La vida de los colonos en La Araucanía

Blog Corral Victoria

Muchos de los colonos extranjeros que a comienzos del siglo XX se establecieron en La Araucanía pensaban que llegaban a la “tierra prometida”.

Los que venían con un contrato bajo el brazo, debían cumplir con cláusulas muy estrictas. Les asignaban sólo 38 hectáreas en concesión, más dieciocho adicionales por cada hijo hombre. De ahí que los predios fueran de distintos tamaños. Se les entregaba una pensión mensual, por un tiempo, asistencia médica gratuita, una yunta de bueyes, tablas y clavos para construir sus casas y una variedad de semillas, pero ¡otra cosa es con guitarra! El colono quedaba comprometido a establecerse con su familia en el terreno indicado, cultivar la tierra, hacer mejoras y pagar al cabo de algunos años el aporte dado por el Estado. No era fácil la cosa. No existían ni cercos, ni caminos ni casas. Había que hacerlo todo. Los predios se delineaban por enormes fosas de dos metros de ancho y un metro de profundidad. La madera se cortaba con hacha y había que abastecerse muy bien en invierno.

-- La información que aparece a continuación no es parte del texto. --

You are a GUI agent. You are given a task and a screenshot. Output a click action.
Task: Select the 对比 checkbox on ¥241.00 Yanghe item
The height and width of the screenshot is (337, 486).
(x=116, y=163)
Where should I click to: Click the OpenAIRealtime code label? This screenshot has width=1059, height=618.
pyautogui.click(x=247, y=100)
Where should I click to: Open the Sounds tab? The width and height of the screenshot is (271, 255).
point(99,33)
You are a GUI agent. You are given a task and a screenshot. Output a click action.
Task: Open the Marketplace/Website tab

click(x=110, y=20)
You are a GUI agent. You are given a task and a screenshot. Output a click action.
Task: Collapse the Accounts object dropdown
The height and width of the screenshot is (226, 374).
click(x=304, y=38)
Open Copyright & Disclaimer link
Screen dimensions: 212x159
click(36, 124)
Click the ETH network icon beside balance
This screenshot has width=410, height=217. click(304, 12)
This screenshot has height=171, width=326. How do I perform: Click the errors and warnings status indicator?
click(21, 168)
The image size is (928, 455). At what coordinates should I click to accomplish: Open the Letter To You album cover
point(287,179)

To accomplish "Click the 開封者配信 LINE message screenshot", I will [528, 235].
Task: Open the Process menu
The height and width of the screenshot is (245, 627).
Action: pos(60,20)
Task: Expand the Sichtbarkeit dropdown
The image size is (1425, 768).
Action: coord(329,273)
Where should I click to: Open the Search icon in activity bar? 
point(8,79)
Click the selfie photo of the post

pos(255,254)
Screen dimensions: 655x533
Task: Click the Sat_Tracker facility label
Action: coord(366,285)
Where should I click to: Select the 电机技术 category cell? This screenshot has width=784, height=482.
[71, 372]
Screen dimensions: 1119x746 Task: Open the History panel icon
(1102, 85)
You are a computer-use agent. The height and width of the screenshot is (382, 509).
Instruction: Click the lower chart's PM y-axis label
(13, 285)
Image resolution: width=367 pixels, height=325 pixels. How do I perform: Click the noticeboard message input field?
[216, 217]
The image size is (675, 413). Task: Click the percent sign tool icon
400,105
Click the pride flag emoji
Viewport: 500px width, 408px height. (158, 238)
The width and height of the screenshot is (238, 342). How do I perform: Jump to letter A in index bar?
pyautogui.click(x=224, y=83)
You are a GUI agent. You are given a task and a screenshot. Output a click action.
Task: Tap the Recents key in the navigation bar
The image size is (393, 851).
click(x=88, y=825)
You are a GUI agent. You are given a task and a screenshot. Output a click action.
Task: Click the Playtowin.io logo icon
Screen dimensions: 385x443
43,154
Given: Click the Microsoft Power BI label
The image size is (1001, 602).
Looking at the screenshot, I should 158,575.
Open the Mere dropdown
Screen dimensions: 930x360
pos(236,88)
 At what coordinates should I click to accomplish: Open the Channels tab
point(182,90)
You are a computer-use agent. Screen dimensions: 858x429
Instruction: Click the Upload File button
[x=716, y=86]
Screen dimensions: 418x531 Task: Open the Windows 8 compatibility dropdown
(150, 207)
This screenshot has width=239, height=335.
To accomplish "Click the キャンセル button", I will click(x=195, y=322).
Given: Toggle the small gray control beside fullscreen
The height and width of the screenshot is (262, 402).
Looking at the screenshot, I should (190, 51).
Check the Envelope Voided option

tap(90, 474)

Se desgranaba maíz y se seleccionaban papas mientras afuera caía la lluvia. A las seis de la tarde había que encender la lámpara a parafina. Luego se comía. Después, para los más cultos, venía la lectura. Todos tenían que aprovisionarse para el invierno, por lo que iban al pueblo a comprar las “faltas”, como los veintitantos kilos de azúcar en pancito, que elaboraba la refinería de Penco. Antes de esto la materia prima provenía de Hamburgo en forma de cono y había que romperla a martillazos. Los tarros de parafina para el alumbrado venían separados por un trozo de madera los cuales, una vez consumidos, se usaban para guardar manteca de cerdo, muchos kilos de café para tostar, café de higo, arroz, harina. Cuando ya se tenían las provisiones, se podían distanciar los viajes al pueblo.

Éstos eran un verdadero infierno, sin caminos. En Quecheregua, en medio de la nada, había un pequeño fortín consistente en una casa que sirvió de cuartel a un grupo de policías rurales con uniforme azul marino y vivos rojos, armados con carabina y un gran sable, montados a caballo. Ellos tenían la misión de resguardar la zona de bandoleros, ladrones y cuatreros para la seguridad de los recién llegados.

Lo que más impresionaba era la maravilla del paisaje. Los esteros casi no tenían cauce y corrían a ras de la tierra con brotes de agua cristalina, incluso con lluvia porque no había cultivos que enturbiaban el agua.  Las explanadas estaban cubiertas de Teatina, una gramínea hoy poco conocida. En verano ondulaba al viento, dando a los campos un destello plateado. La montaña estaba cubierta de robles, raulíes, avellanos, boldos, olivillos…en fin un paraíso. También aparecía habitualmente el temido puma, el zorro, el coipo y el apestoso chingue. Las bandadas de loros Choroy formaban verdes nubes de un kilómetro de largo, decenas de miles. También había torcazas, tórtolas, zorzales, perdices, patos silvestres y queltehues.

No había mucha entretención. Los colonos eran gente de trabajo que sólo se preocupaba de cumplir sus compromisos y cuidar de la familia. La vida era muy austera. Las compras se hacían al contado, ¡ni pensar en crédito! Sin embargo, se entretenían con naipes y cosas así. En su mayoría, los pasatiempos eran para los hombres. En vísperas de domingo se cargaban los cartuchos de la escopeta y se preparaba un cocaví para pasar el día de caza. También los domingos se visitaban entre vecinos, se celebraban las fiestas patrias: 14 de julio (Francia), el 1º de agosto (Suiza) y el 18 de septiembre. Competencias de tiro al blanco. Las mujeres se dedicaban a cocinar, a labores como bordado o tejido y a la crianza de los hijos.